The Case for Active Optimism
Exploring the innate human addiction to catastrophe, and what it means for the future of work
Humans are extraordinary at one thing above all else: finding something to worry about.
We have, throughout our entire recorded history, been absolutely certain the end was near. The early Christians believed the Kingdom of Heaven would arrive within a generation, Martin Luther predicted the apocalypse, and Christopher Columbus calculated the world would end in 1658. The Cold War gave us a literal Doomsday Clock which, in its 70-something years, has never been more than 17 minutes from midnight. When the Soviet Union collapsed and nuclear apocalypse faded from the headlines, you might have expected a collective exhale. Within a decade we had Y2K, then climate catastrophe, then the Singularity.
This pattern spans cultures and centuries. In 5th century China, Taoist texts prophesied a messianic figure who would destroy society and rebuild it. During the Yellow Turban Rebellion of 184 AD, peasants proclaimed that an age of inequality would end in destruction and rebirth. A 2012 Pew Research poll found that in Afghanistan, 83% of respondents expected the Mahdi to return in their lifetime, and in Iraq it was 72%, both countries having just endured a decade of war. We are wired to scan for threats. Our ancestors who worried survived, and the ones who were relaxed about the rustling in the bushes did not pass on their genes. The snakes and tigers are largely gone, but the anxious wiring remains, so it gets directed at whatever feels most existentially threatening at the time.

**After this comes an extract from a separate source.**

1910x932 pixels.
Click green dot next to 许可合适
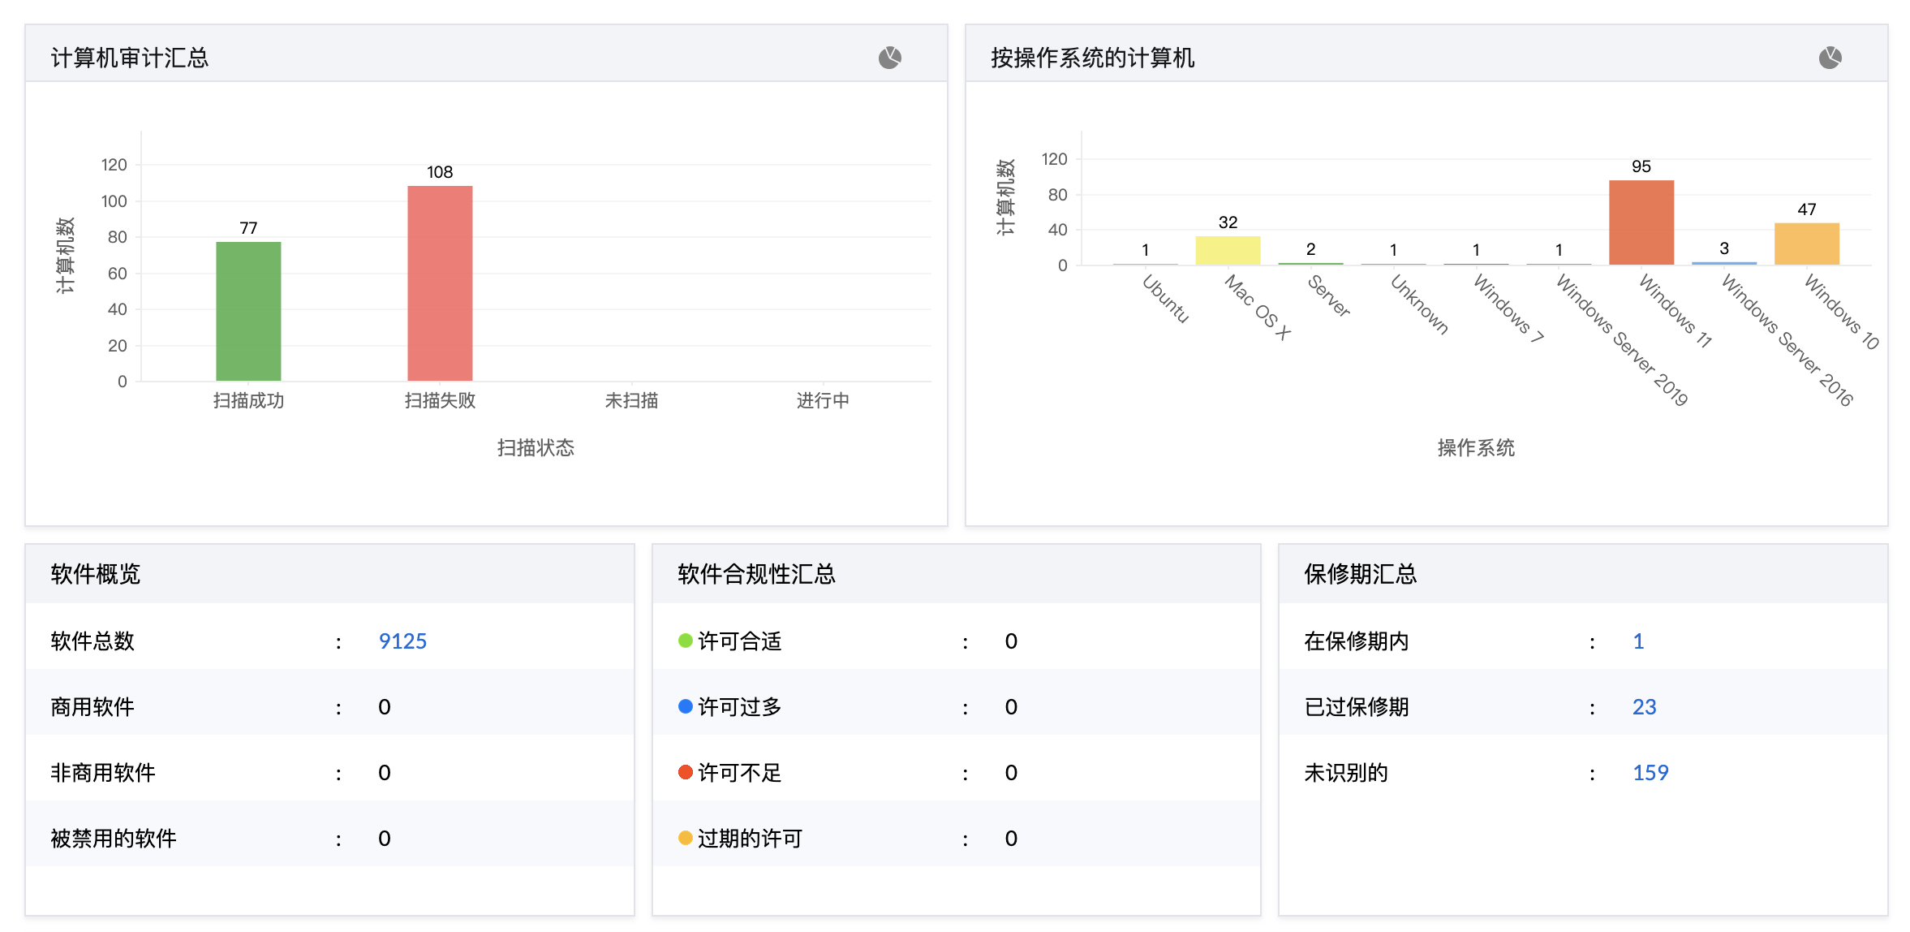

Right now, in my world, that threat is AI. I spend most of my time talking to people who are worried about their careers, and the dominant mood in almost every conversation is fear. The story goes like this: AI destroys jobs, without jobs humans lose all sense of purpose, and without purpose society collapses. It’s a tidy narrative, it maps perfectly onto our hardwired appetite for catastrophe, and I think it’s missing a huge part of the picture.
None of this is to say the concerns aren’t legitimate. AI will reshape the labour market in ways we can’t fully predict. But layered on top of every legitimate threat is a thick psychological coating of catastrophism that has been with us since the first human looked at the sky and wondered if the gods were angry. Recognising that coating exists doesn’t make the threats less real, but it should make us more careful about how we respond to them.
We’ve been here before
Before the Industrial Revolution, the overwhelming majority of the British population worked the land. By 1851, for the first time in the country’s history, more people lived in towns and cities than in the countryside. The mechanisation of farming didn’t just change how food was produced, it fundamentally rearranged where people lived, what they did for a living, and what kind of society they belonged to. The transition was brutal in places. Entire rural communities were hollowed out as people migrated to factory towns, and the early decades of industrial work were dangerous, poorly paid, and dehumanising in ways that are hard to overstate.

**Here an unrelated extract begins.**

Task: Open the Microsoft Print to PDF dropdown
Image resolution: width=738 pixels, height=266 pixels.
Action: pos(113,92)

And then, over time, things got better because people made them better. Labour laws were written, unions formed, education expanded, working hours fell, and living standards rose in ways that would have been unrecognisable to the first generation of factory workers. The agricultural workers who were displaced didn’t disappear from the economy; they and their children became factory workers, then office workers, then service workers. In the US, the agricultural share of employment dropped from 41% in 1900 to under 2% by 2000, while farm output more than doubled.
The same pattern repeated with manufacturing. US manufacturing employment peaked at 38% of the workforce in 1944 and fell to 8.5% by 2019, while the service sector grew to employ over 80% of workers. A study by Autor et al. found that roughly 60% of workers in 2018 held occupations that did not exist in 1940. Sixty percent of modern jobs were literally unimaginable two generations earlier.
When ATMs were introduced in the 1970s, everyone predicted the death of bank tellers. What happened was that the cost of running a branch fell, banks opened more branches, and the number of tellers actually increased for decades. Their job changed, from counting cash to relationship management and sales, but the job didn’t vanish.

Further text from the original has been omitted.